Thursday, March 21, 2024

Not All Db2 Functions Are Created Equal

If you’ve ever perused the list of built-in Db2 for i functions, you’ve probably noticed that there’s some overlap in the capabilities provided by a portion of the functions. In some cases, the functions have different names but result in the exact same processing being performed – the COALESCE and IFNULL functions are good examples. This situation arises because COALESCE is the name assigned to the function by the SQL Standards and IFNULL is a proprietary name used by other DBMS products. In this situation, the overlapping functions are created equal - meaning performance will be exactly the same regardless of which function name that your SQL request references.

There are other overlapping functions, however, where performance can be different depending on the function that you choose. This difference happens most often where one function provides a superset of capabilities of another function. For example, the VARCHAR and VARCHAR_FORMAT built-in functions both support the conversion of a datetime value into a character string. The VARCHAR function supports a much smaller list of string representations of a datetime value than VARCHAR_FORMAT.

The larger and richer set of string representations of datetime values supported by the VARCHAR_FORMAT function comes at a cost. That added performance cost is because Db2 implemented the VARCHAR_FORMAT built-in function as an internal user-defined function. The user-defined function implementation means that each invocation of the VARCHAR_FORMAT function involves a call to an external program to perform the specified processing.  Most Db2 for i built-in functions are implemented as inline functions which means that all of the processing is performed without the cost of an external program call. 

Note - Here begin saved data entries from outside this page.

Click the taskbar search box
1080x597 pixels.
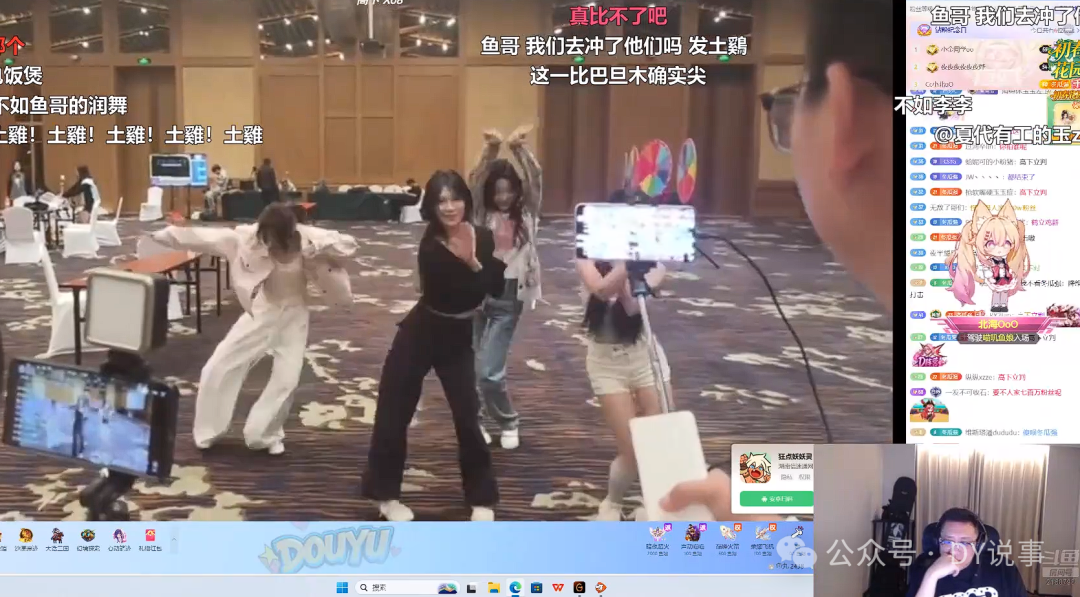[x=408, y=587]
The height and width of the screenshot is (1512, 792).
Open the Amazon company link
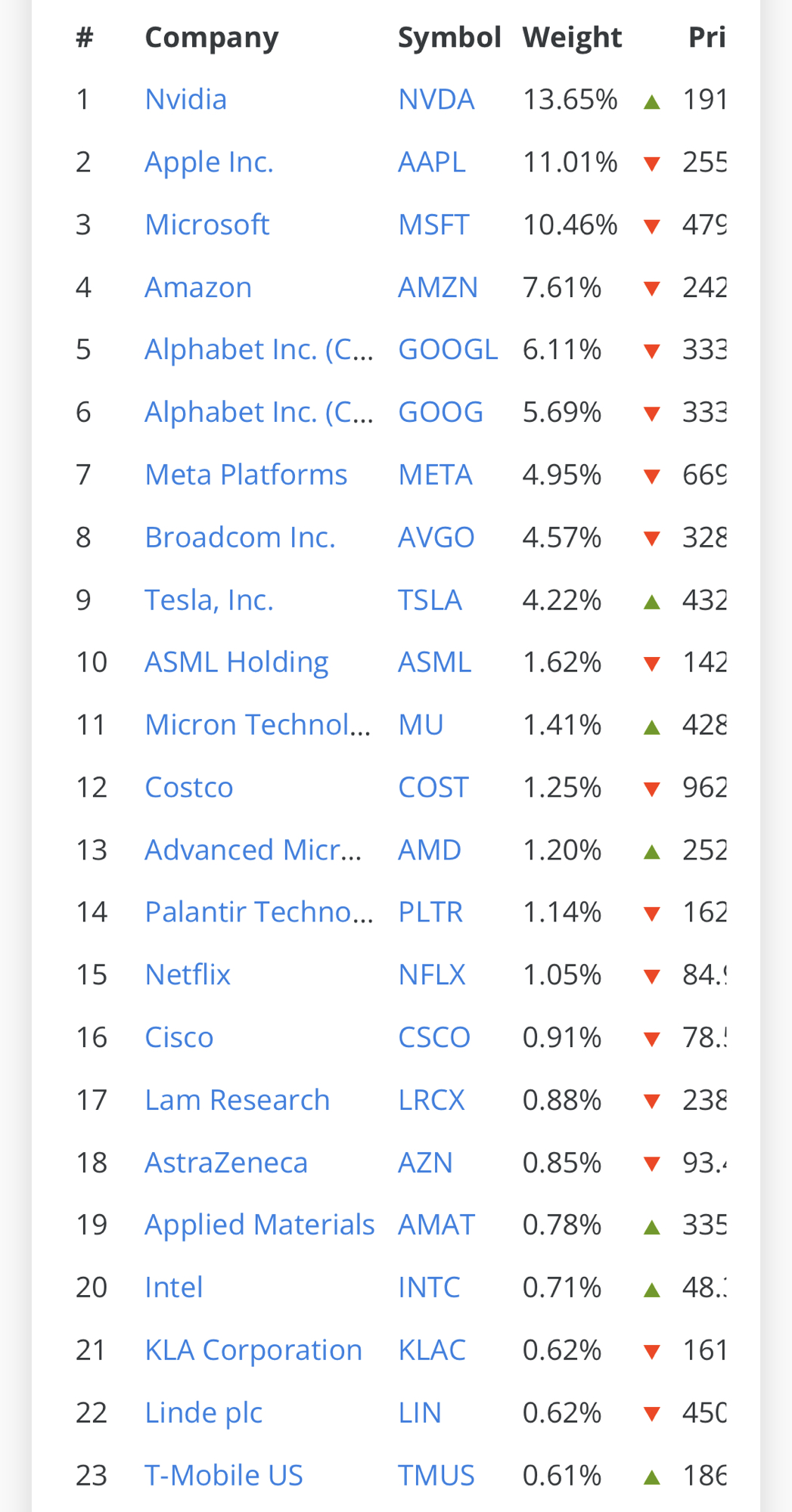[197, 288]
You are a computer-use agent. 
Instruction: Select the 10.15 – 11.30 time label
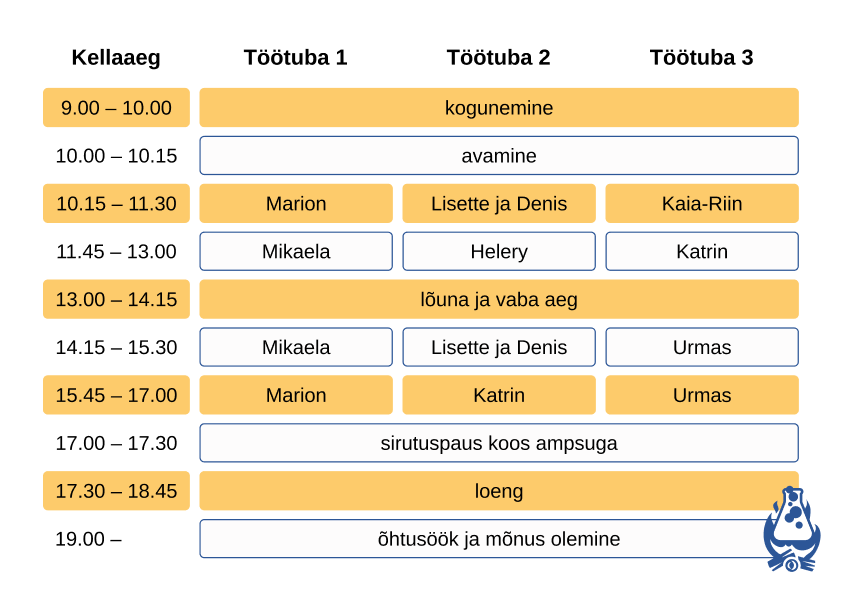tap(116, 204)
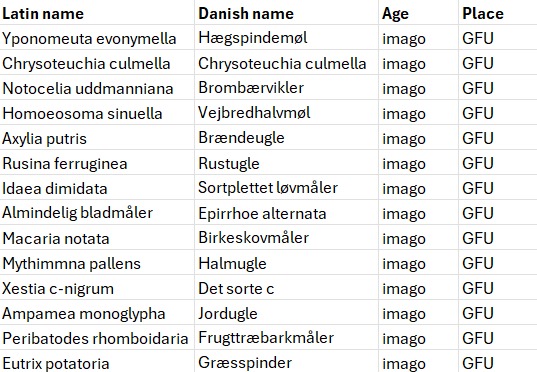Select the Sortplettet løvmåler cell
The image size is (537, 372).
pos(286,187)
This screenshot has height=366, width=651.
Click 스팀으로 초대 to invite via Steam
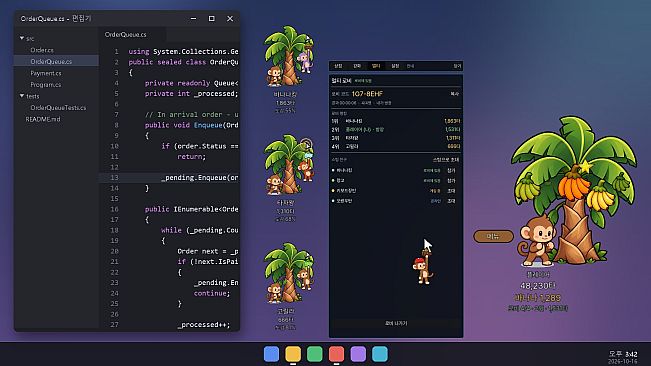[446, 160]
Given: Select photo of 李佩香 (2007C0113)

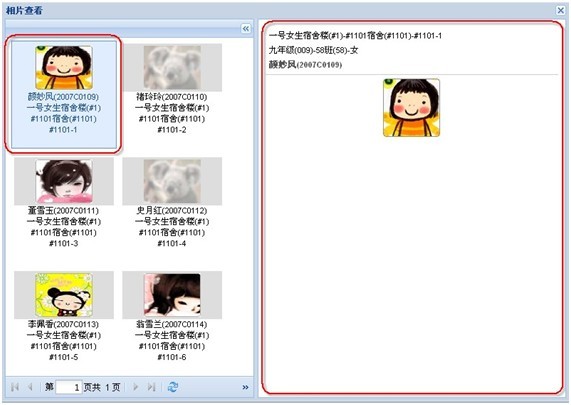Looking at the screenshot, I should (x=64, y=295).
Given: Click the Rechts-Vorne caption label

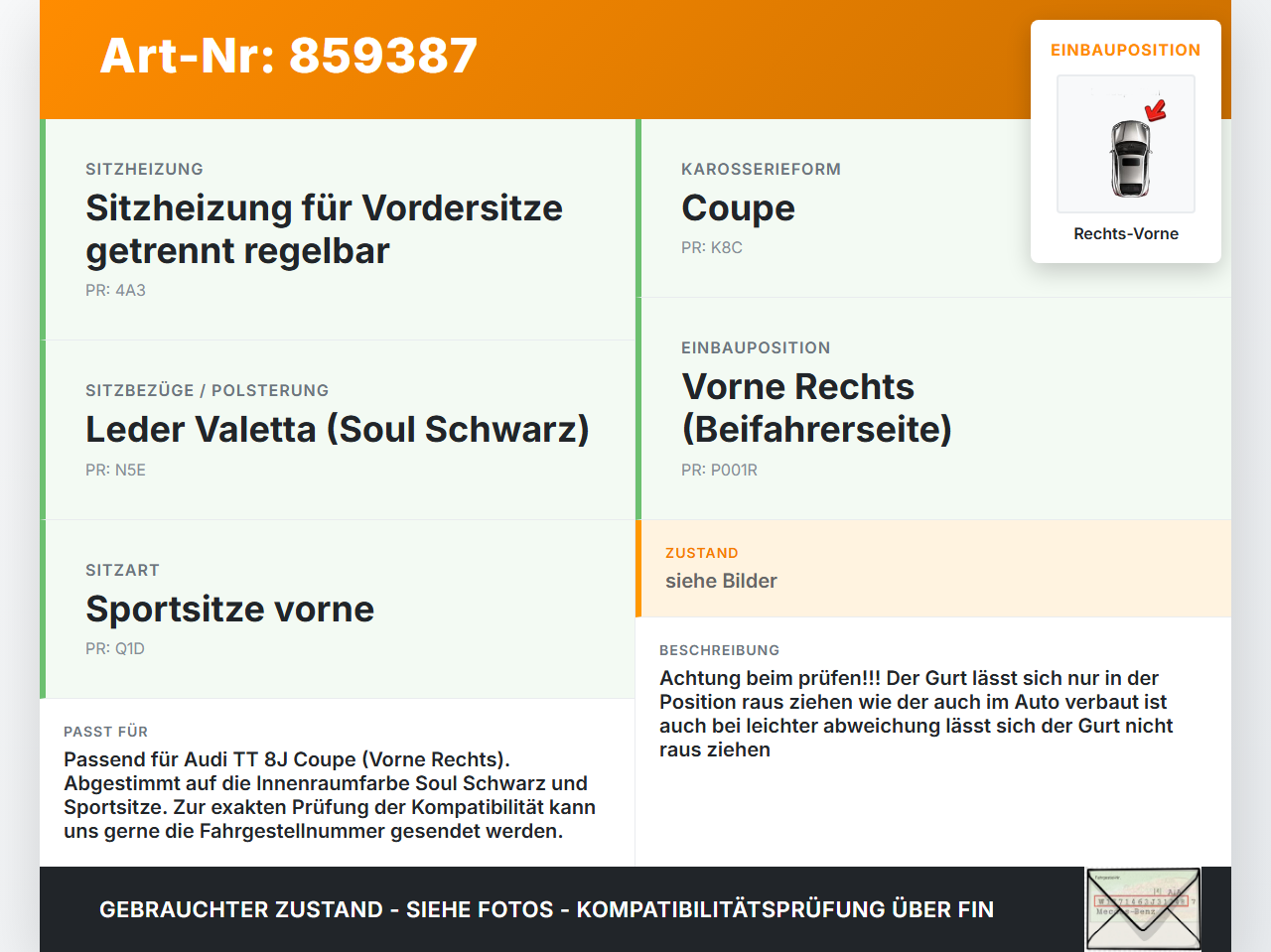Looking at the screenshot, I should pos(1126,234).
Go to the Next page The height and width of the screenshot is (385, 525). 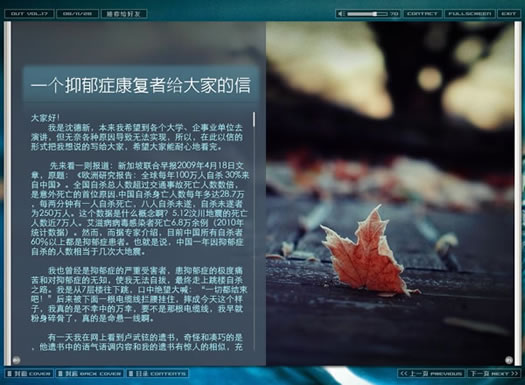(x=494, y=373)
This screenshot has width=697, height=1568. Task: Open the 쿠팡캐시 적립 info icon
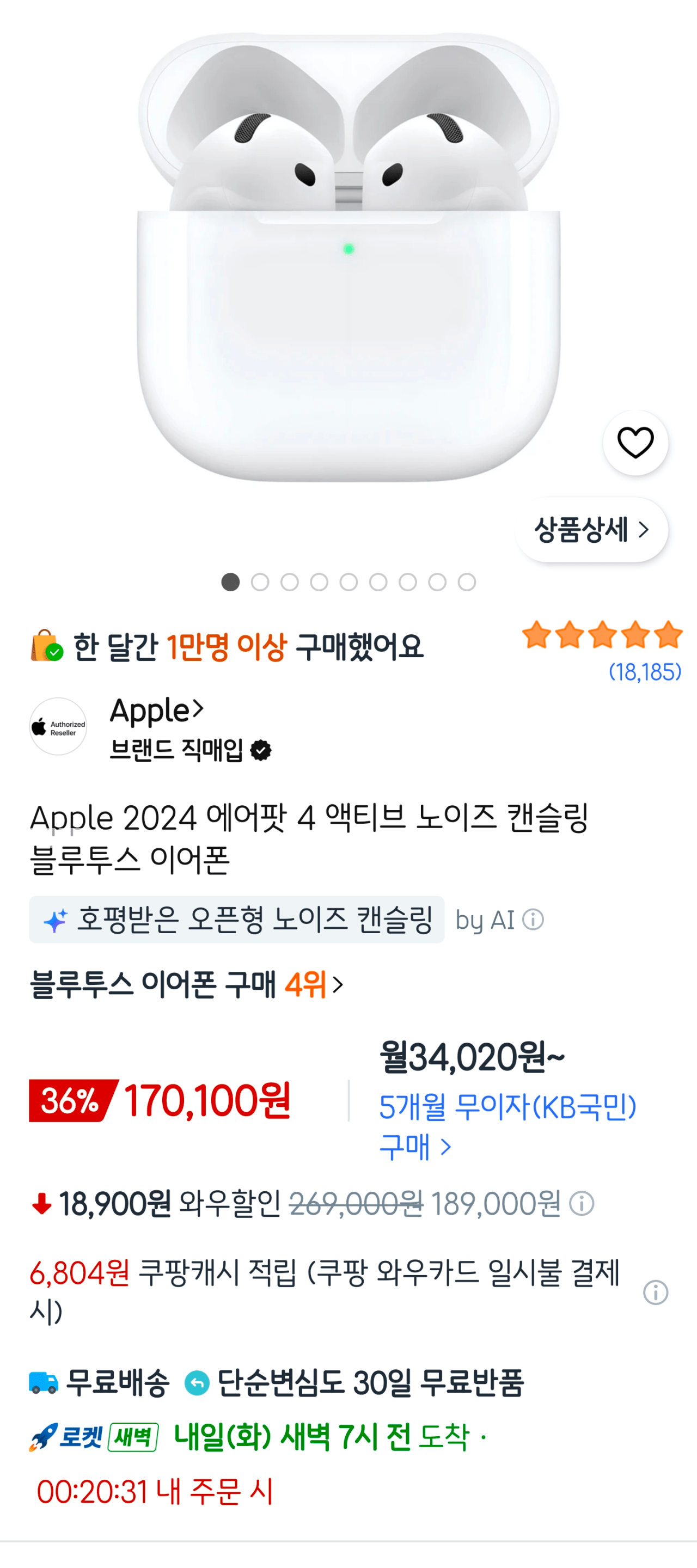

Each of the following two SQL statements will return the same string value, but the VARCHAR_FORMAT function is going to consume more system resources and time in the process. So, it’s helpful to understand there may be performance differences when choosing between built-in Db2 functions. 

VALUES VARCHAR(:HOST_VAR, ISO);

VALUES VARCHAR_FORMAT(:HOST_VAR, 'YYYY-MM-DD');

The next logical question is: How do I know if a Db2 built-in function is implemented as an internal user-defined function? The good news is that it is documented in the Db2 for i SQL Reference. The bad news is that this documentation is hard to find. The function implementation details are not covered anywhere in the Db2 built-in function documentation. The function implementation details are reported indirectly in the CREATE INDEX documentation?!?!?

Why on earth would function implementation details be covered with the CREATE INDEX statement? To answer that question, you need to remember that Db2 for i enables you to create derived key indexes like the following where derivations such as a built-in function can be specified as part of the key definition.

CREATE INDEX index1 ON sometable( DATE(TSTMPCOL) )

Derived key indexes, however, don’t support functions that are implemented as user-defined functions. Thus, the CREATE INDEX documentation needs to highlight those built-in functions that are not allowed in your key definition because they are implemented as internal user-defined functions.

When using this index-based function documentation, you need to be aware that not every name for a function is documented in this list. For example, the VARCHAR_FORMAT function name is in the list. However, the TO_CHAR function does not appear in this list even though its usage results in the VARCHAR_FORMAT function being invoked which is implemented as an internal user-defined function.

Hopefully, you've learned a new criteria that should be applied when selecting a Db2 built-in function to use in your SQL - now that you know all Db2 functions are not created equal.